Dementia causes a loss of cognitive functioning. As dementia and memory loss progresses, people begin to lose their ability to reason. Trying to rationalize the situation won’t be effective. No matter how hard you try, arguing won’t produce the outcome you desire.
Instead, try deflecting the situation, providing reassurance, or even accepting the blame. For example, if your loved one tells you that you need to run to the grocery store for milk (even though you just bought new milk yesterday), reassure them that you will take care of it. Avoid confrontation by saying you bought the milk just yesterday, and avoid using phrases like “don’t you remember?” Questioning their memory could cause them to become angry, embarrassed, or confused.

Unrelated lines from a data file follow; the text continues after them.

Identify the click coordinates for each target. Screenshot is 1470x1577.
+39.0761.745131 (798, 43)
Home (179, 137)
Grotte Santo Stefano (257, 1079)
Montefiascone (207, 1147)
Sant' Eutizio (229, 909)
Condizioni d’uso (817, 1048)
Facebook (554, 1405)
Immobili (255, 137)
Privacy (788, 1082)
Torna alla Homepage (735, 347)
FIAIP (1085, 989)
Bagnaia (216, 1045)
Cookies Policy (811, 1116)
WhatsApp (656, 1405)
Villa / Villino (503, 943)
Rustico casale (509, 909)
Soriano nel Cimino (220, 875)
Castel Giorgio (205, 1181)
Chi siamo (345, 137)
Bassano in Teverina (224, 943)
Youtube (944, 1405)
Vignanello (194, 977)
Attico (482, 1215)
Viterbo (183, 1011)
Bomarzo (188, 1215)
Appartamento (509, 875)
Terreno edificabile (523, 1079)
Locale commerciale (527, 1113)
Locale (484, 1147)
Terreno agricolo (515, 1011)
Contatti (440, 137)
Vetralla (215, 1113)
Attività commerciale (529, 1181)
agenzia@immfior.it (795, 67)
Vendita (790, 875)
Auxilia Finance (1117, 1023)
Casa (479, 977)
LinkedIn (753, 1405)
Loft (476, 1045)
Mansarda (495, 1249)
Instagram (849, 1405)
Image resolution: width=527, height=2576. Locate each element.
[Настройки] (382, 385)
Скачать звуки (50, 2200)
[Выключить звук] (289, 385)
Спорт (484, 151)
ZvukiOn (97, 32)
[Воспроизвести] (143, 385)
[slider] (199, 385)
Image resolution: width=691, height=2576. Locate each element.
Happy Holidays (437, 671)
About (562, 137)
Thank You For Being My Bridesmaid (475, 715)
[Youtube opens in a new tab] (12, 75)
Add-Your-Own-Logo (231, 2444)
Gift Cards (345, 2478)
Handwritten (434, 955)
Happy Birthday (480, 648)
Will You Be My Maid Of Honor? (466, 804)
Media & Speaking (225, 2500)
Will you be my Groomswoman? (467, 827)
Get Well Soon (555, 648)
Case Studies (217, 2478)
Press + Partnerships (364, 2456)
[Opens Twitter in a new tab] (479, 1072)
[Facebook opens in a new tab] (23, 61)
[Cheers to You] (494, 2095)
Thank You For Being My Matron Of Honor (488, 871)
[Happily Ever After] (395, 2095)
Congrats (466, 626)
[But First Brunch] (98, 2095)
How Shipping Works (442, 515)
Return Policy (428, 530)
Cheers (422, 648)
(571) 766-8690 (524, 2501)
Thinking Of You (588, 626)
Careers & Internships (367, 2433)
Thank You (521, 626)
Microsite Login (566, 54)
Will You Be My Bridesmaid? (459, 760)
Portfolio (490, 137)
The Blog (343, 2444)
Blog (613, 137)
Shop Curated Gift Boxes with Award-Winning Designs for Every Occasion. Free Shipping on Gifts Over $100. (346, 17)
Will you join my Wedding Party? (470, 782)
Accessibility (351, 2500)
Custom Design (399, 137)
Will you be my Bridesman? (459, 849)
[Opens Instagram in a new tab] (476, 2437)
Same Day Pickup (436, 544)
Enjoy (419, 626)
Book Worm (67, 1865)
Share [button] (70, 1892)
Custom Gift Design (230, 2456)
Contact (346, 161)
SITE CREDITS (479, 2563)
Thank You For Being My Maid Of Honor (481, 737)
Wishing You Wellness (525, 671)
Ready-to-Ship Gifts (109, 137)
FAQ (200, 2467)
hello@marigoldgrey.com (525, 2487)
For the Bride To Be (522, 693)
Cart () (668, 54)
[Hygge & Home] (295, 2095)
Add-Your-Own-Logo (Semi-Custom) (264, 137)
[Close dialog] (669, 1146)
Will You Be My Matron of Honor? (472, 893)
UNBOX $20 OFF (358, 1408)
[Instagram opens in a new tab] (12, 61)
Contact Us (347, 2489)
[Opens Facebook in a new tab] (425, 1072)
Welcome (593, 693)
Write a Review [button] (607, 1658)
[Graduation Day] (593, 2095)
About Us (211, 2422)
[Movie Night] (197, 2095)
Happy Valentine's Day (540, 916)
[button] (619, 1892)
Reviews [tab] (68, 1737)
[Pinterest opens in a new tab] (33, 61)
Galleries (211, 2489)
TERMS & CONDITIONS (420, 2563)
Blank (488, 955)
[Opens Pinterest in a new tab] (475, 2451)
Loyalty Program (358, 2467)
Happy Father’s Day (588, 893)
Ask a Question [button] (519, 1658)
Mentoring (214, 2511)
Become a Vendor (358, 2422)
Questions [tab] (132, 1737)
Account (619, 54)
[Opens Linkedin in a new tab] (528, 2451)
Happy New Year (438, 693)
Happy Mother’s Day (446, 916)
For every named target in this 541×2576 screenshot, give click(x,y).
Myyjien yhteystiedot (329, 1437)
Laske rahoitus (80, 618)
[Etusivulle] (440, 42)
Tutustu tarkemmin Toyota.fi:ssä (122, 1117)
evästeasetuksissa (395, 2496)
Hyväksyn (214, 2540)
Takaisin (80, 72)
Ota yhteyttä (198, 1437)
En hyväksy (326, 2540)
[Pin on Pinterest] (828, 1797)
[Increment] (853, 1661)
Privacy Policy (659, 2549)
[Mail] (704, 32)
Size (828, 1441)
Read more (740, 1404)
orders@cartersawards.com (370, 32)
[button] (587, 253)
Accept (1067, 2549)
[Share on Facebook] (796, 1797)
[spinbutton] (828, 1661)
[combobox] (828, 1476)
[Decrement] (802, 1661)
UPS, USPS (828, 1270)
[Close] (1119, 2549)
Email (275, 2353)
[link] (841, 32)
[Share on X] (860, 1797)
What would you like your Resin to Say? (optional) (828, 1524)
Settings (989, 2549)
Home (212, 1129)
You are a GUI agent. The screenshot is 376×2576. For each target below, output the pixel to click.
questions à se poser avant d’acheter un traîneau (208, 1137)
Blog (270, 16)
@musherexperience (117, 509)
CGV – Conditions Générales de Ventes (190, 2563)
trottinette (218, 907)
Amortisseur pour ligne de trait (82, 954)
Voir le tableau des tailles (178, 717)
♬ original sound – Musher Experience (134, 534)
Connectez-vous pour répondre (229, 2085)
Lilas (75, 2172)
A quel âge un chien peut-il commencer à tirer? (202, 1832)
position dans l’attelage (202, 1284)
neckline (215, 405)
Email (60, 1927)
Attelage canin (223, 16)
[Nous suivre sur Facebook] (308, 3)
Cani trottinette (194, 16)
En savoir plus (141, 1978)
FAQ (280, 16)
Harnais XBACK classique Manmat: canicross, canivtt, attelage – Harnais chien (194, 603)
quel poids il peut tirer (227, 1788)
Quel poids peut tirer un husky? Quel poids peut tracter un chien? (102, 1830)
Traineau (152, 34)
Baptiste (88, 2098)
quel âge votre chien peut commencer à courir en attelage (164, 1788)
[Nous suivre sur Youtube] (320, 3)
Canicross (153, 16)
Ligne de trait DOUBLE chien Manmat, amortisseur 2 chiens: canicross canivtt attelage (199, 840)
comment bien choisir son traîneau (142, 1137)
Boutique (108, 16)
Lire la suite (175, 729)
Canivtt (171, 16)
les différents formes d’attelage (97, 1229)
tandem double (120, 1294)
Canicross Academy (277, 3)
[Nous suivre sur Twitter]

ACCEPT THAT THINGS ARE CHANGING
Unfortunately, dementia is a prognosis that only gets worse with time. However, that doesn’t mean it should be treated like a death sentence. Enjoy your time with your loved one. Laugh, play music, and discover what makes them happy in the moment. Talk about what they want to talk about. Learn about their past. Accept that things are changing, and learn to adapt so you can create new, happy memories for yourself.
It’s also important not to take anything personally. It’ll be hard when your loved one no longer recognizes you. Do your best not to become visibly upset when that happens. You may also find that your loved one begins using inappropriate behavior or phrases as dementia progresses. Excuse yourself from the situation if you have to.
When someone you love has dementia, it may feel like you’ve lost them to the disease. It’s important to remember that there are still ways to effectively communicate with them, even if their answers and mannerisms differ greatly than they once had. Now is the time to discover new ways of enjoying moments with them. Adapt to their changes, and remember not to lose hope.